NYC taxi commission OKs new rules for app-based car services
New York City's taxi regulatory agency on Monday approved new rules governing how Uber and other app-based car services operate within the five boroughs.
Part of the proposal unanimously passed allows the companies to update their apps without approval from the regulators—a change from the initial proposed rules—a small but important shift that Uber, the multibillion-dollar ride-hailing app that has exploded in New York City in recent years, hailed as a victory. It ensures riders will have the most up-to-date-versions, an Uber spokesman said Monday after the agreement was reached.
"What that means is that every New York City rider would have had a worse version of the app than anywhere else in the world," spokesman Matt Wing said.

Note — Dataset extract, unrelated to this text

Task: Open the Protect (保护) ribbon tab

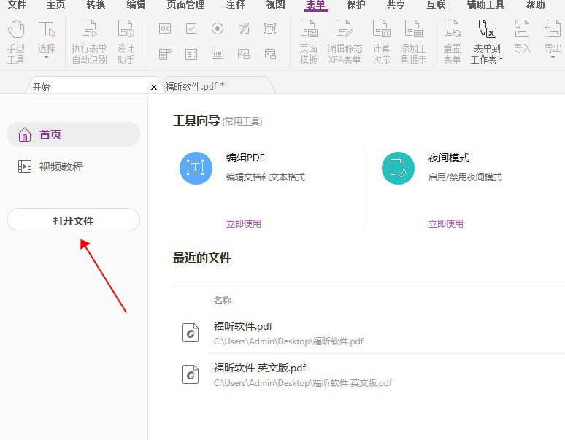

The initial proposed rules would have required companies like Uber and competitor Lyft to submit app updates to the Taxi and Limousine Commission for approval. Uber updates its app regularly and Wing said the proposed rules would have held up even the smallest changes. The proposal drew ire throughout the tech world and sparked an open letter from tech lobbyists representing Google, Amazon and Uber over fears the rules would stifle innovation, cause headaches for New York City riders and ultimately hurt business.
The commission, which licenses and regulates more than 50,000 vehicles and approximately 100,000 drivers, is grappling with how to regulate the booming app-based services. Uber has about 26,000 riders in New York City and is the biggest ride-booking service in a pool that includes competitors Lyft and Gett. Lyft markets itself as the more fun competitor to Uber while Gett doesn't charge surge pricing during peak times.
The commission revised the planned rules to require the app-based companies to update the commission on any tech changes—not approve them. The rules also include a requirement that companies provide the option for a wheelchair accessible vehicle and inform passengers that official complaints must go through the commission; even if a ride-hailing company ends its contract with a driver, only the commission can revoke a license.
"We re-stylized the rules so they're tech agnostic because our point is not to go after one particular technology—things change quicker than we do—it's to provide baseline consumer protection and driver safety requirements," Meera Josh, the commission chairwoman and CEO, said at the hearing.
The revision also was praised by Lyft.
"Lyft applauds the TLC's willingness to rethink their proposed rules after learning about the unintended consequences they would cause for drivers, consumers and competition," David Mack, Lyft's director for government relations, said in a statement.
San Francisco-based Uber lets passengers summon cars through an app in more than 250 cities worldwide, and the privately held company is valued at around $40 billion. The cars were introduced in New York in 2011.